▶ Task instructions:
Find the line containing "Task: Tap Intake". Retype it and every later line of the records exactly, leaving out pictures.

▶ Information:
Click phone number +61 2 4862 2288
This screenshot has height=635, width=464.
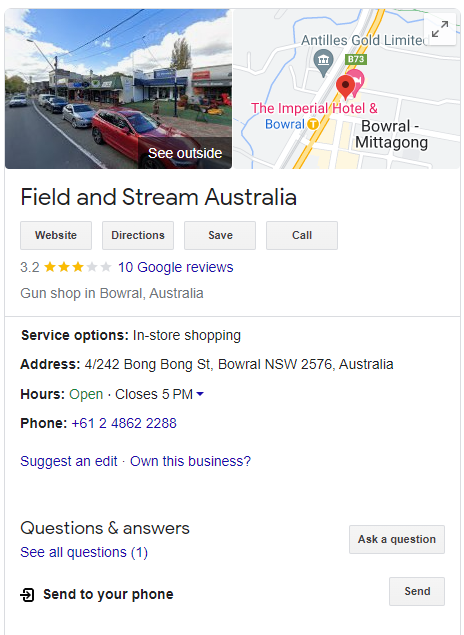click(124, 423)
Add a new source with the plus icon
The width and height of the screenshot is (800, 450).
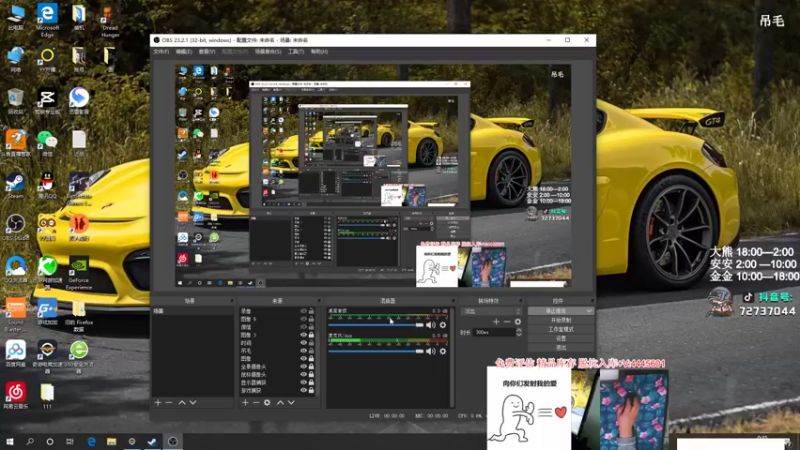pos(243,402)
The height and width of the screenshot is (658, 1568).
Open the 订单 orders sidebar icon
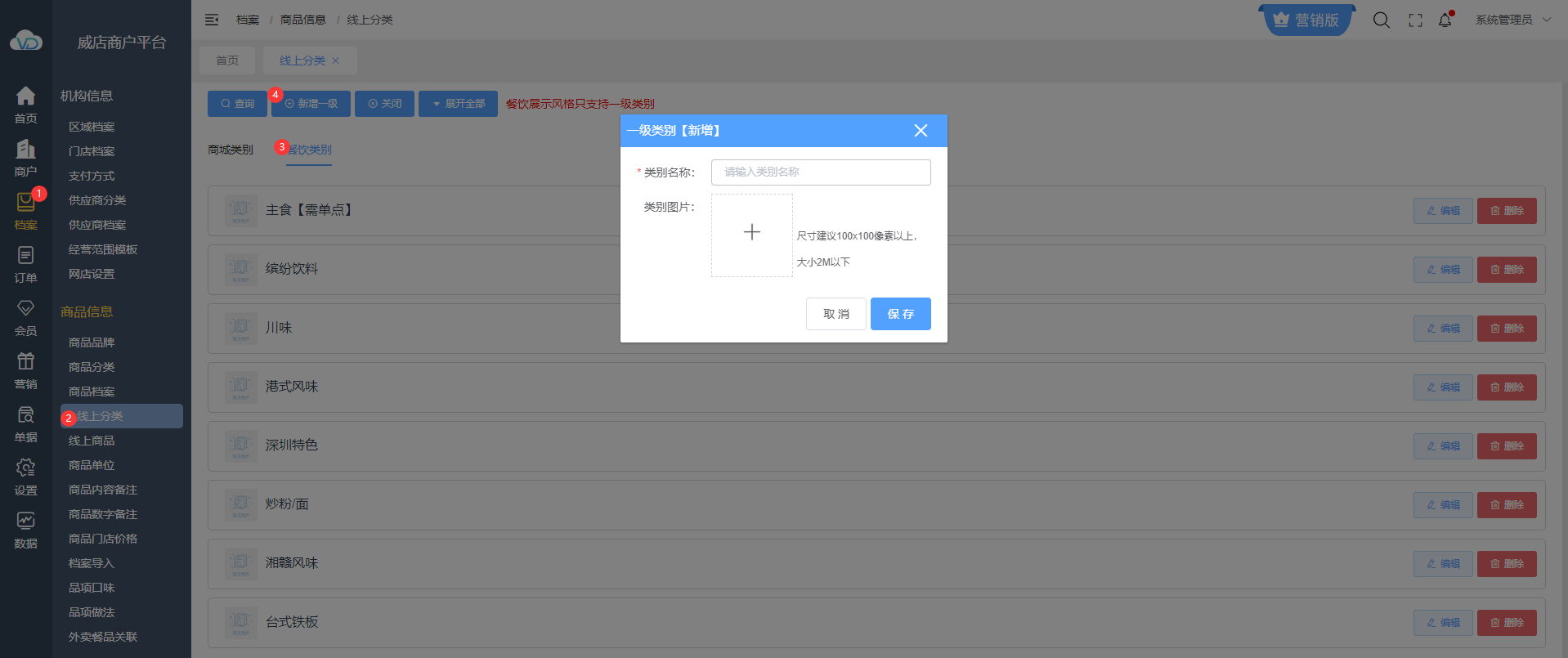click(25, 264)

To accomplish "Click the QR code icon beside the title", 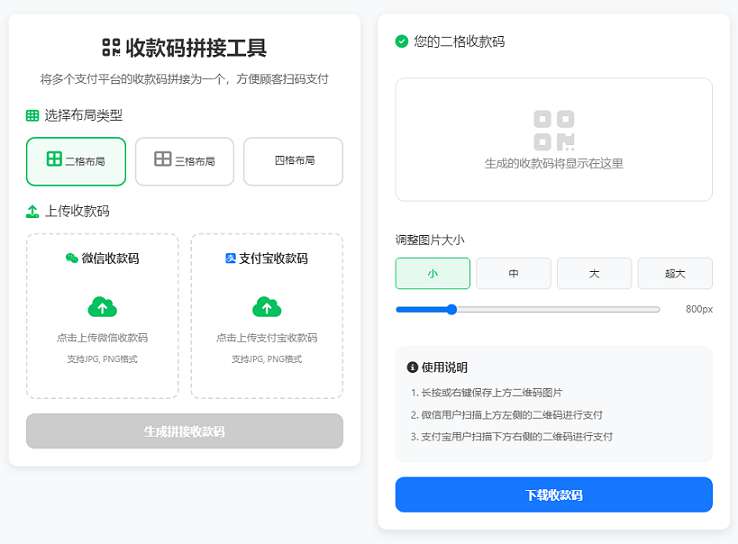I will [x=111, y=47].
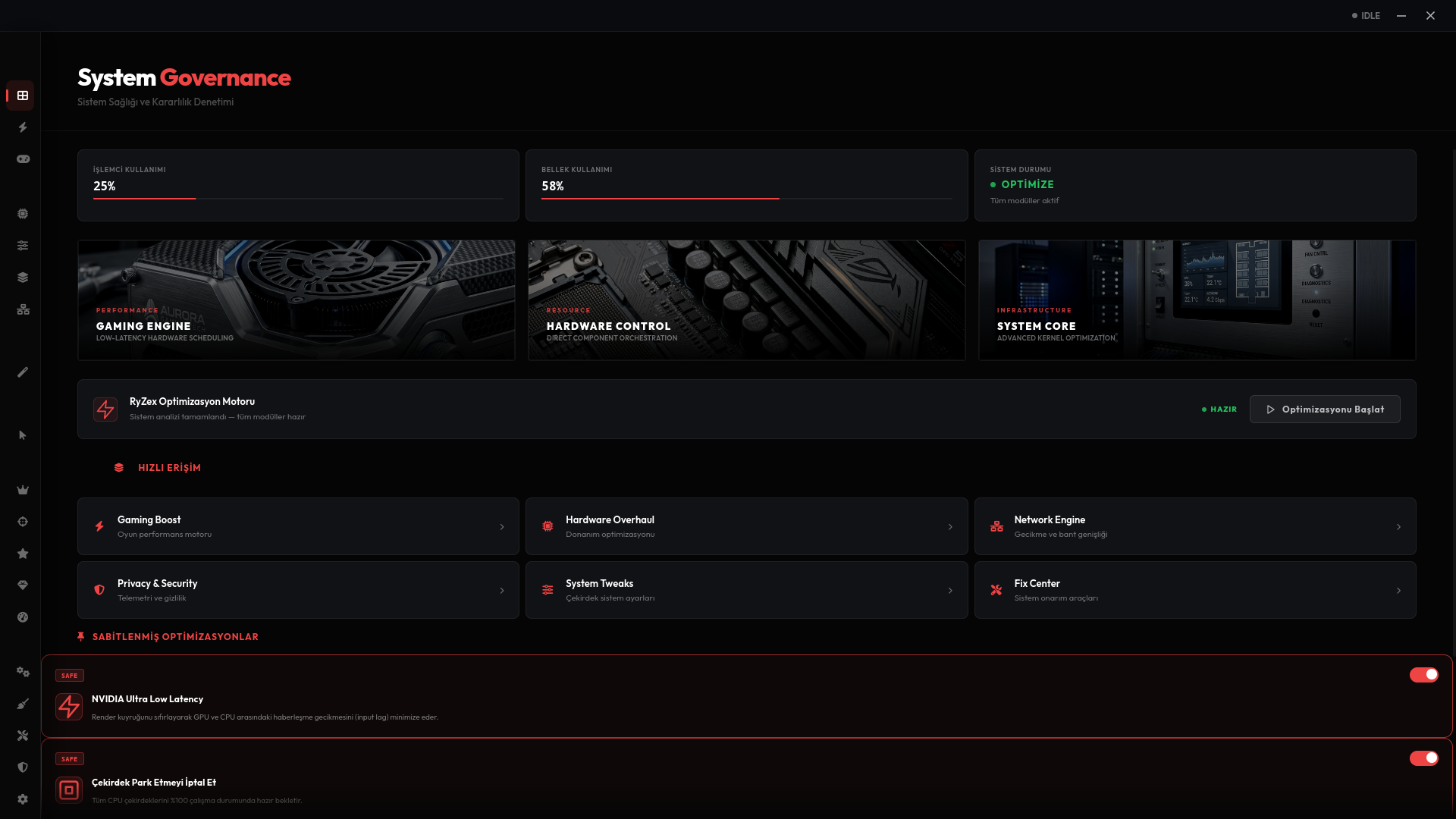Open the network sidebar icon

pos(23,309)
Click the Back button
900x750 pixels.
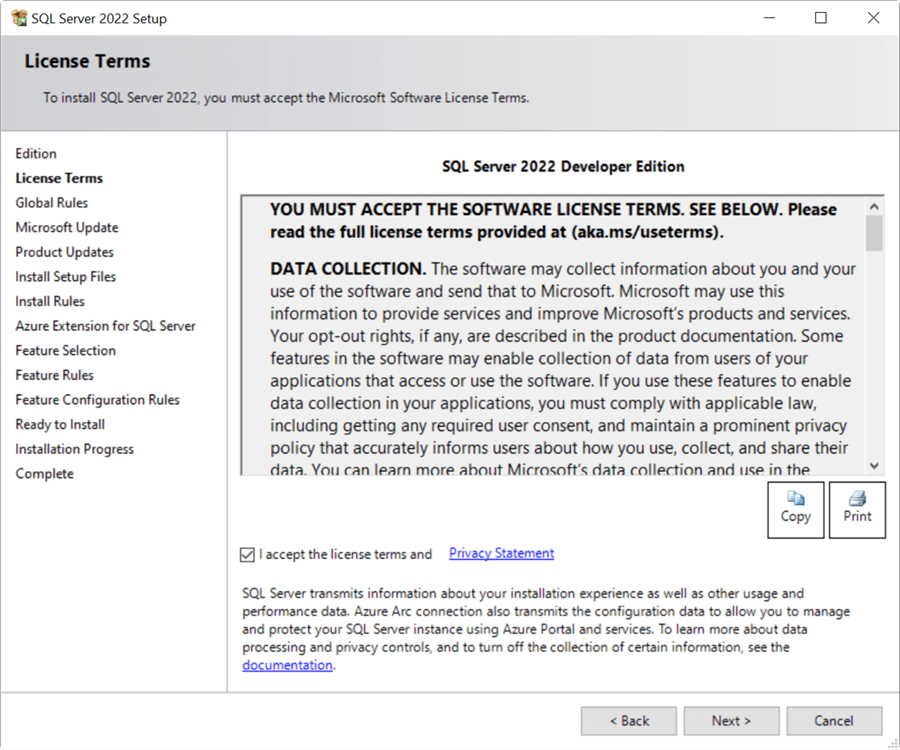tap(628, 720)
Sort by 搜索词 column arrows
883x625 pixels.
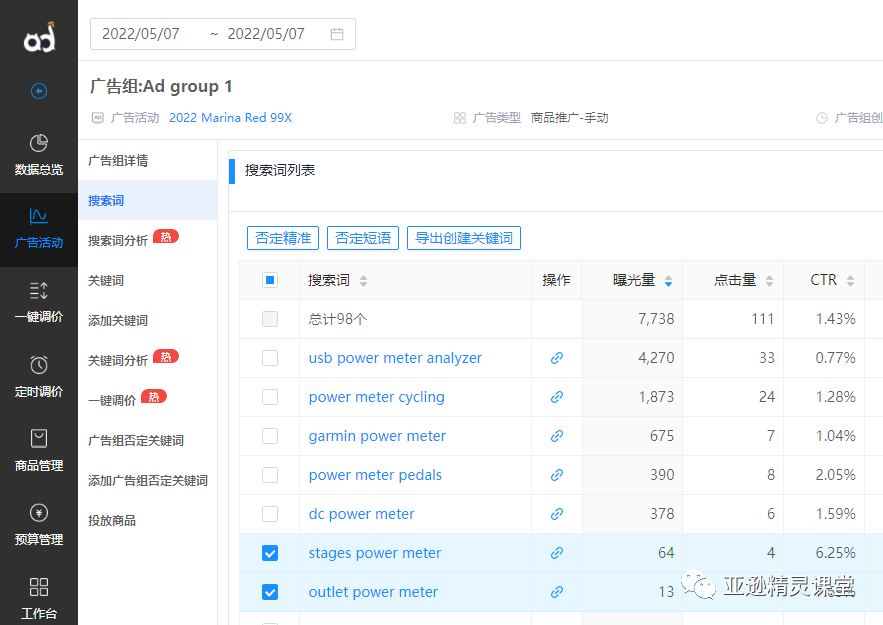tap(363, 281)
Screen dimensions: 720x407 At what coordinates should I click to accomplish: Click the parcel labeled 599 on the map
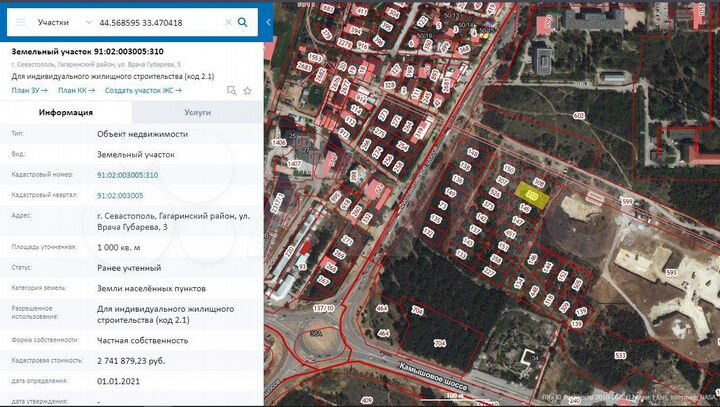point(627,202)
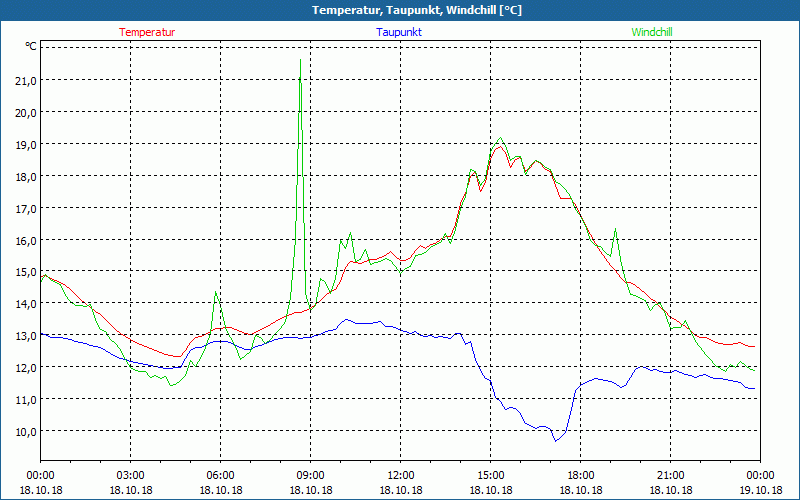Click the tip of the green Windchill spike
This screenshot has width=800, height=500.
300,60
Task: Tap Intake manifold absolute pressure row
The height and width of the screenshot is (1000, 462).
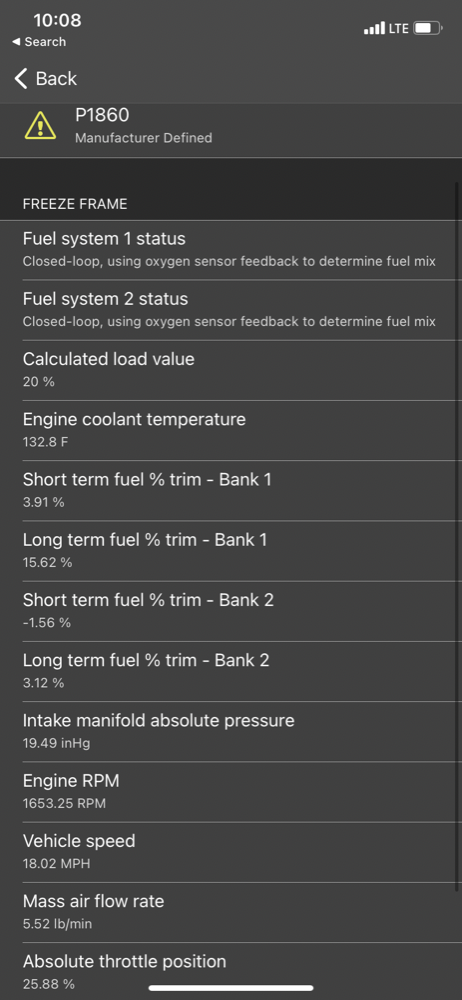Action: (231, 732)
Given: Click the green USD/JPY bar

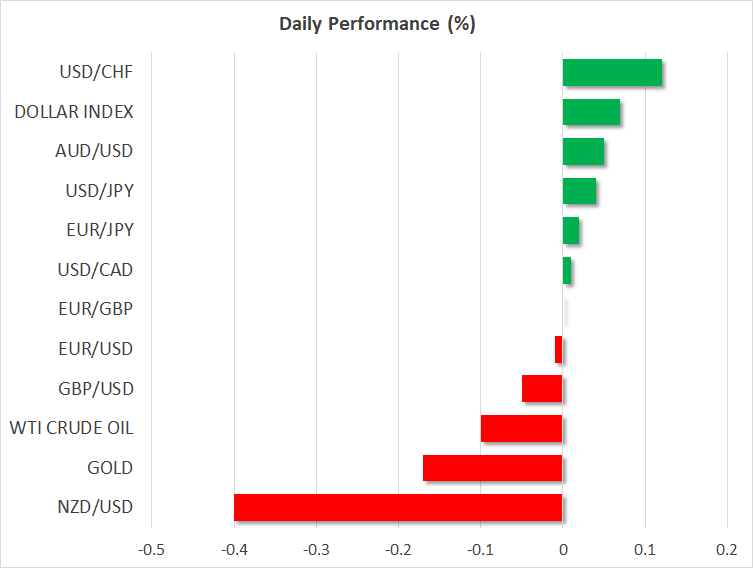Looking at the screenshot, I should click(x=579, y=191).
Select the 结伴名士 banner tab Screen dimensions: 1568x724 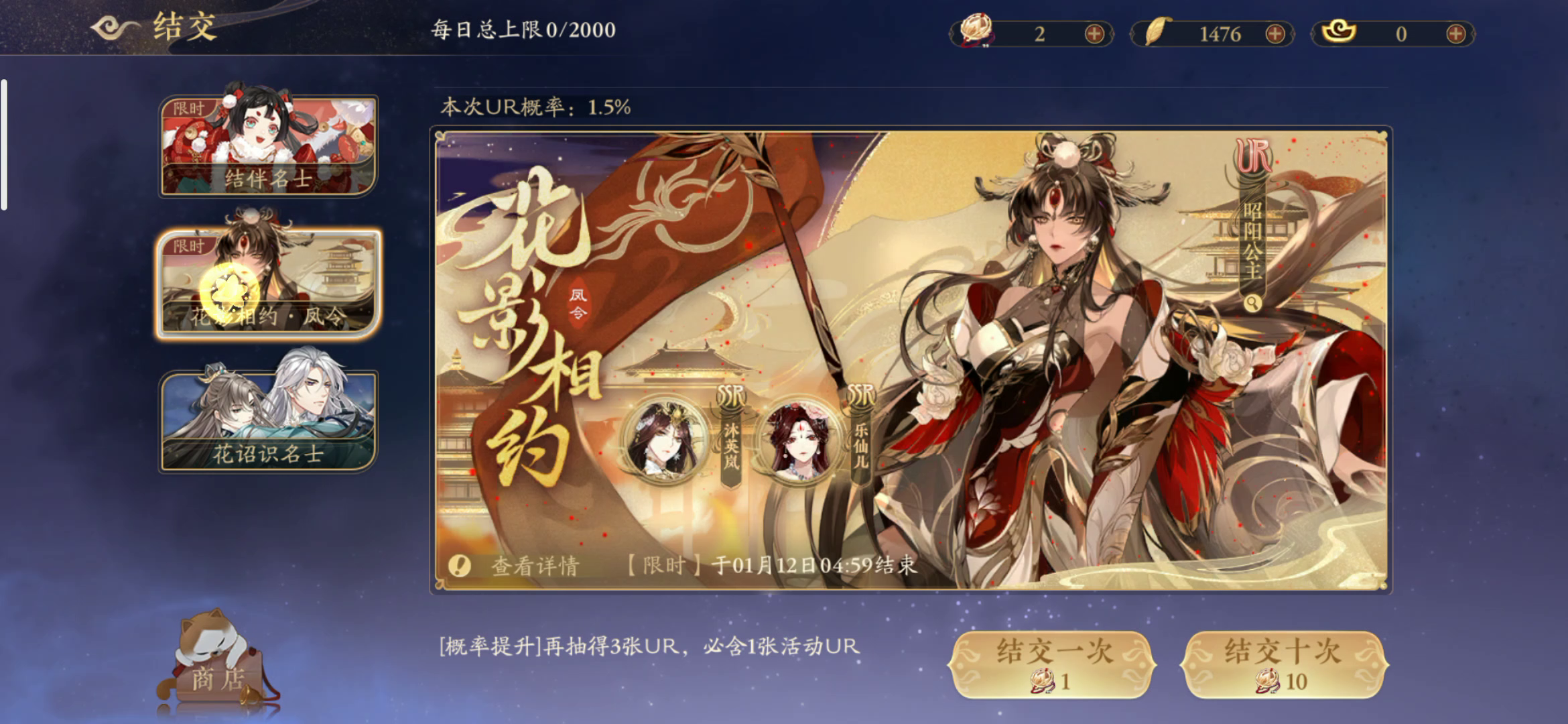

▶ Solution to the problem:
Task: Tap Intake manifold absolute pressure row
The height and width of the screenshot is (1000, 462).
Action: (231, 732)
Given: Click the green USD/JPY bar

Looking at the screenshot, I should click(x=579, y=191).
Select the 结伴名士 banner tab Screen dimensions: 1568x724 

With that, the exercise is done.